Or maybe not. Not yet, anyway.
I have to admit, though, when I first read the headlines telling us that doctors at University College London Hospital had successfully implanted an embryo known to be free of the BRCA gene mutation, my heart skipped a beat. After all, as breast cancer survivors, how many times have we thought, “I’d give anything for my daughter (or son, for that matter) not to go through what I’ve gone through.” How we’ve wished we could spare them the horrors of breast cancer.
So what’s going on? Can genetic testing before birth really prevent breast cancer?
The short answer is no, not yet. But promising results have been achieved using a genetic screening technique known as pre-implantation genetic diagnosis, or PGD for short. Genetic pre-screening is performed during the in-vitro fertilization (IVF) process. Once an egg has been fertilized, a cell is taken from the embryo and examined for genetic disorders prior to the embryo being implanted in the uterus.

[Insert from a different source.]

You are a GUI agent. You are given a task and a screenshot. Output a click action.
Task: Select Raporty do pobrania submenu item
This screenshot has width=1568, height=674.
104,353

Originally, infertile couples looked to in-vitro fertilization as a way to have a child of their own, and often genetic pre-screening was done as a matter of course. As far back as 1990, PGD was used to avoid having children with cystic fibrosis, and is now also used to detect such disorders as Down syndrome, Hemophilia A and Tay-Sachs disease. Recently, genetic pre-screening has been able to successfully test for both the BRCA-1 and BRCA-2 genetic mutations, and this is why we are hearing about it in relation to breast cancer.
The fact that PGD can confirm there is no BRCA gene mutation in the embryo is enormous. But still, there is no guarantee that this child will not get breast cancer. As many experts have pointed out, and specifically Dr. Marisa Weiss, founder and president of Breastcancer.org, the majority of breast cancer is attributable to genetic changes later in life, rather than to an inherited genetic abnormality. In other words, the majority of us get breast cancer because of something that happens to our genes after we are born – not because of the genes we were born with. So, while the risk of breast cancer is certainly reduced when PGD confirms there is no BRCA mutation, the risk of breast cancer is not removed altogether.
Now, with the advances in PGD, many couples who are not infertile will be considering in-vitro fertilization and genetic pre-screening as a means to ensure a “healthy” child; i.e. a child free from specific genetic disorders. Critics fear this testing will open the door for the creation of “designer babies” – genetically engineered for health, beauty, intelligence and the like.
While designer babies in the truest sense may only be a product of our overactive imaginations, genetic pre-screening has the potential to open a Pandora’s box of social, political, and religious issues that will be difficult to transcend.
I can’t help but think of the adage, “Be careful what you wish for, lest it come true."